In [0]:
import requests
from pyspark.sql import SparkSession
from pyspark.sql.functions import col
from pyspark.sql.types import StructType, StructField, StringType, FloatType, IntegerType

spark = SparkSession.builder.appName("WeatherDataDBFS").getOrCreate()

Snowflake credentials for connecting the snowflake table.
Reading the data from Snowflake.

In [0]:
snowflake_options = {
    "sfURL": "EJDJBCL-ZI07581.snowflakecomputing.com",
    "sfDatabase": "PLACES_COORDS",
    "sfSchema": "PUBLIC",
    "sfWarehouse": "COMPUTE_WH",
    "sfUser": "ASWINK756",
    "sfPassword": "Aswin@123"
}

places_df = spark.read.format("snowflake") \
    .options(**snowflake_options) \
    .option("dbtable", "PLACES_LAT_LONG") \
    .load()

Type casting and converting df to Python dictionary for WeatherAPI integration.

In [0]:

places_df = places_df.withColumn("SERIAL_NO", col("SERIAL_NO").cast("int")) \
                     .withColumn("LATITUDE", col("LATITUDE").cast("float")) \
                     .withColumn("LONGITUDE", col("LONGITUDE").cast("float"))


places_data = places_df.select("SERIAL_NO", "PLACE", "LATITUDE", "LONGITUDE").rdd.map(lambda row: {
    "serial_no": row["SERIAL_NO"],
    "place": row["PLACE"],
    "lat": row["LATITUDE"],
    "lon": row["LONGITUDE"]
}).collect()


WeatherAPI Endpoint and Key

In [0]:
url = "http://api.weatherapi.com/v1/current.json"
api_key = "c7f5143f818f45b0b0a131645241911"

weather_data = []

Loops through each place in the dictionary and queries WeatherAPI using latitude and longitude.

In [0]:
for place in places_data:
    params = {
        "key": api_key,
        "q": f"{place['lat']},{place['lon']}"  # Use latitude and longitude
    }

    response = requests.get(url, params=params)
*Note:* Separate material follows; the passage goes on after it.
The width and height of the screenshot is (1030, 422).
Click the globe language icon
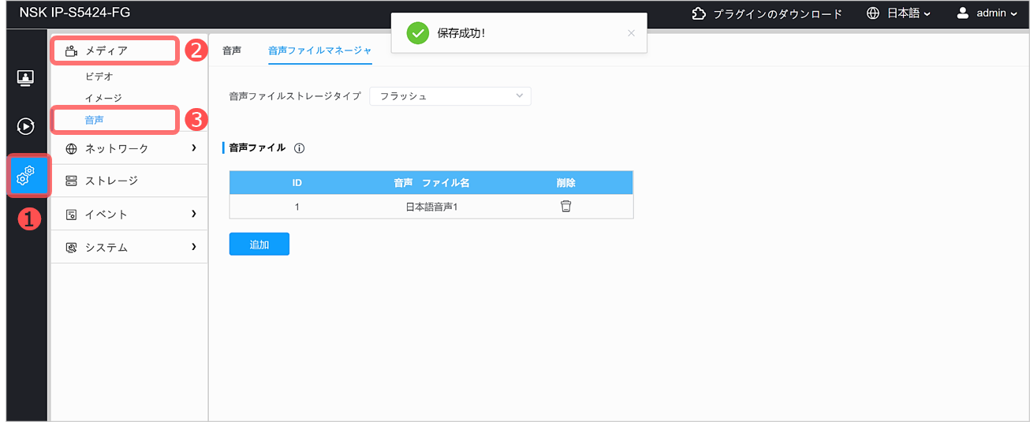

    if response.status_code == 200:
        data = response.json()
        current = data["current"]
        weather_data.append({
            "S.No": place["serial_no"],
            "City": place["place"],
            "Time Stamp": current["last_updated"],
            "Temperature (°C)": float(current["temp_c"]),
            "Humidity (%)": current["humidity"],
            "Weather Condition": current["condition"]["text"]
        })
    else:
        print(f"Failed to fetch weather for {place['place']}: {response.status_code}, {response.text}")

Pyspark df schema

In [0]:
schema = StructType([
    StructField("S.No", IntegerType(), True),
    StructField("City", StringType(), True),
    StructField("Time Stamp", StringType(), True),
    StructField("Temperature (°C)", FloatType(), True),
    StructField("Humidity (%)", IntegerType(), True),
    StructField("Weather Condition", StringType(), True),
])
weather_df = spark.createDataFrame(weather_data, schema=schema)


Saving df to DBFS


In [0]:
dbfs_path = "dbfs:/mnt/data/weather_data"
weather_df.coalesce(1).write.format("csv").option("header", "true").mode("overwrite").save(dbfs_path)

print(f"Weather data successfully saved to {dbfs_path}")


Weather data successfully saved to dbfs:/mnt/data/weather_data


Verifying the saved file

In [0]:
dbutils.fs.ls("dbfs:/mnt/data/weather_data")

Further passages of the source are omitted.